Die österreichische Bundesregierung hat unter den EU-Staaten offenbar keinen deklarierten Verbündeten für die Forderung nach einem Abbruch der EU-Beitrittsverhandlungen mit der Türkei. Außenminister Sebastian Kurz (ÖVP) bekräftigte die Position am Freitag bei einem informellen Außenministerrat in Bratislava.
"Der Bundeskanzler hat gesagt, dass er das bei den Staats- und Regierungschefs thematisieren wird. Ich gehe davon aus, dass er das macht", sagte Kurz zu der Forderung nach einem Abbruch der Verhandlungen. Bundeskanzler Christian Kern (SPÖ) nimmt an dem informellen Gipfel der 27 EU-Staaten ohne Großbritannien zur Zukunft der EU am 16. September in Bratislava teil.
Als Außenminister könne er mitentscheiden, ob neue Kapitel in den Gesprächen mit der Türkei eröffnet werden. "Ich gehe nicht davon aus, dass neue Kapitel eröffnet werden sollen. Ich halte das auch für falsch. Ich fühle mich in dieser Position auch nicht allein", so Kurz, der darauf hinwies, dass jeder Fortschritt in den Verhandlungen Einstimmigkeit erfordere.
Entwicklungen in der Türkei problematisch
Die Entwicklungen in der Türkei nach dem Putschversuch seien sehr negativ, sagte der Außenminister. Der Putsch sei klar zu verurteilen, "aber Säuberungswellen und der Versuch, Andersdenkende mundtot zu machen, das halten wir für den falschen Weg. Hier muss die Europäische Union meiner Meinung nach klar Haltung zeigen."
Der zuständige EU-Erweiterungskommissar Johannes Hahn - ebenso wie Kurz ÖVP-Politiker - sieht einen Mehrheit der EU-Staaten gegen den von Österreich verlangten Stopp der Beitrittsverhandlungen mit der Türkei. "Wir haben gegenwärtig wichtigere Gesprächsthemen mit der Türkei als die Beitrittsverhandlungen.

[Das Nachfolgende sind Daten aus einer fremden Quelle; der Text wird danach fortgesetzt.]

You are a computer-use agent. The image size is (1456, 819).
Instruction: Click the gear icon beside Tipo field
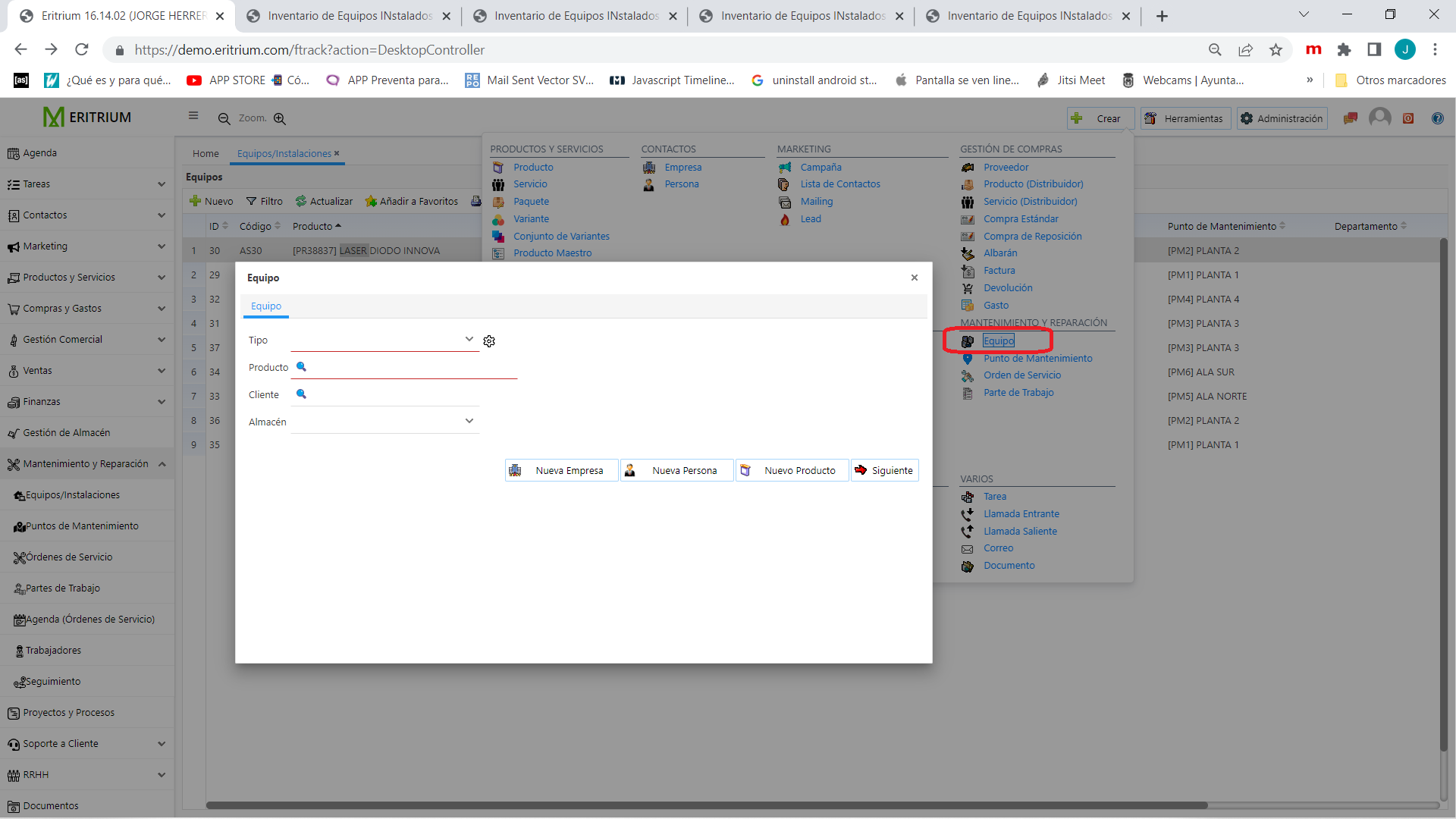click(489, 341)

Da wird zum Teil eine artifizielle Diskussion kreiert", sagte er. "Im Gespräch zu bleiben ist beste österreichische Tradition, und so wird das auch in Zukunft sein."
Auch der slowakische Außenminister Miroslav Lajcak, dessen Land gerade die EU-Ratspräsidentschaft innehat, sagte: "Ich bin persönlich nicht dafür. Der Beitrittsprozess ist der beste Hebel, den die EU hat, wenn wir den Prozess in Kandidatenländern beeinflussen wollen."
Ähnlich äußerten sich auch andere EU-Außenminister. "Ich denke nicht, dass das eine gute Idee ist", sagte der italienische Ressortchef Paolo Gentiloni zur Frage eines Abbruchs der Beitrittsgespräche.
Der luxemburgische Außenminister Jean Asselborn warnte davor, dass dann die EU keinen Einfluss mehr auf die Türkei hätte. Man habe am Beispiel der türkischen Diskussion zur Todesstrafe gesehen, "wie zurückgerudert wurde" auf Druck der EU. "Wir sollten versuchen die Botschaft zu geben, dass wir dem Tauwetter eine Chance geben."
"Schlechte Botschaft"
"Es wäre eine sehr schlechte Botschaft, wenn die Beitrittsverhandlungen jetzt gestoppt würden. Wir sehen keinen Grund dazu", sagte Ungarns Außenminister Peter Szijjarto gegenüber der APA. "Die Sicherheit Europas fängt mit der Stabilität der Türkei an. Wer die Stabilität der Türkei angreift, greift die Sicherheit Europas an, weil derzeit ist es die Türkei, die den Migrationsfluss zurückhält", sagte Szijjarto. "Wenn die Türkei instabil wird, werden wir denselben oder sogar einen noch ernsteren Migrationsstrom aus dem Süden sehen wie letztes Jahr."
Der Vorsitzende des Außenpolitischen Ausschusses im Europaparlament, der CDU-Europaabgeordnete Elmar Brok, bezeichnete die österreichische Forderung nach einem Stopp der Beitrittsgespräche mit Ankara als "wenig hilfreich. Ich bin nie Anhänger der Mitgliedschaft der Türkei gewesen. Aber jetzt haben wir Verhandlungen und wir dürfen die Tür nicht zuschlagen." Die Türkei wolle die Flüchtlingsvereinbarung mit der EU einhalten, sagte Brok.
Die Türkei wolle sich auch bei der Anpassung ihrer Terrorgesetze zur Visa-Befreiung bewegen, sagte Brok. Ankara wolle aber nach dem Putschversuch vom Juli nicht den Eindruck erwecken wolle, bei der Terrorismusbekämpfung nachzulassen. Eine Einigung zur Visabefreiung in diesem Jahr hält Brok für möglich. Am morgigen Samstag wollen die EU-Außenminister mit dem türkischen Europaminister Ömer Celik die jüngsten Ereignisse in der Türkei diskutieren.